● Supplied data:
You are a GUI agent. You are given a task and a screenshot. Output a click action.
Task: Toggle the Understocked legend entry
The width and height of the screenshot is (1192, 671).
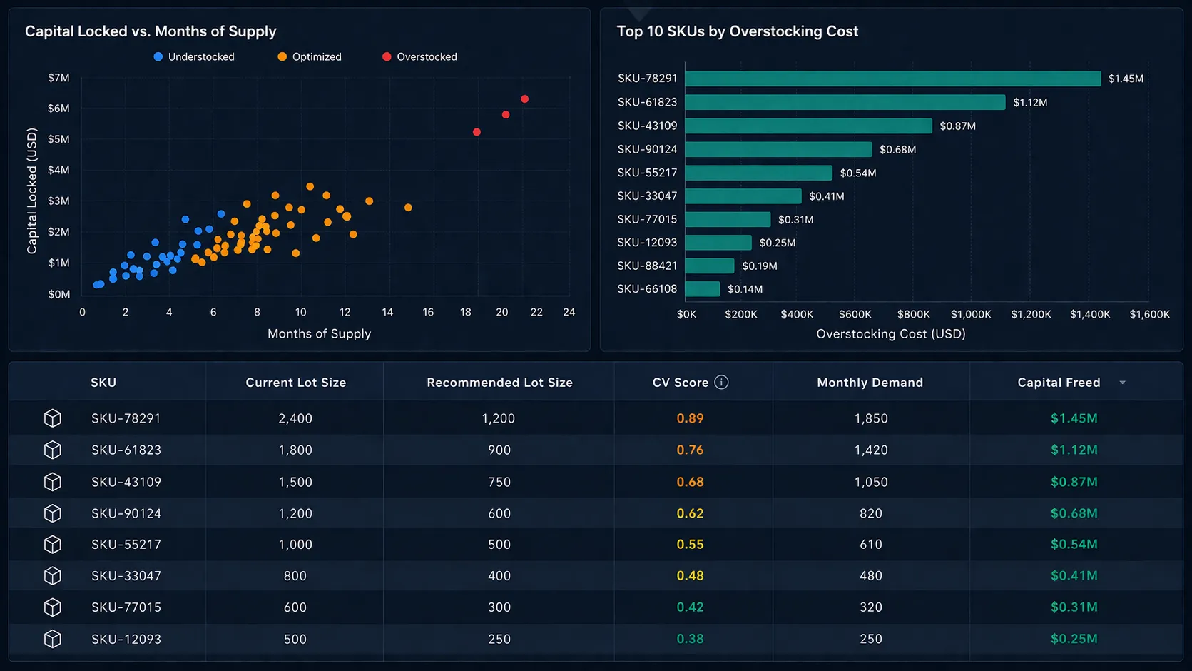coord(193,56)
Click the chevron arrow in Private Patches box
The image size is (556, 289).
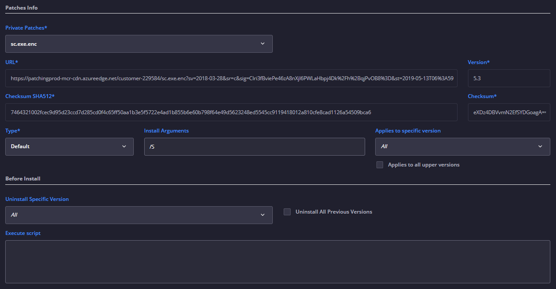point(262,44)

● What needs to be done: Render every line of the material above as a JSON list of strings, one string per line, with blank lines left out. Leave the pictures out of the answer.

● Finished answer:
[
  "You are a GUI agent. You are given a task and a screenshot. Output a click action.",
  "Task: Toggle the Understocked legend entry",
  "The width and height of the screenshot is (1192, 671).",
  "coord(193,56)",
  "Click the chevron arrow in Private Patches box",
  "The image size is (556, 289).",
  "point(262,44)"
]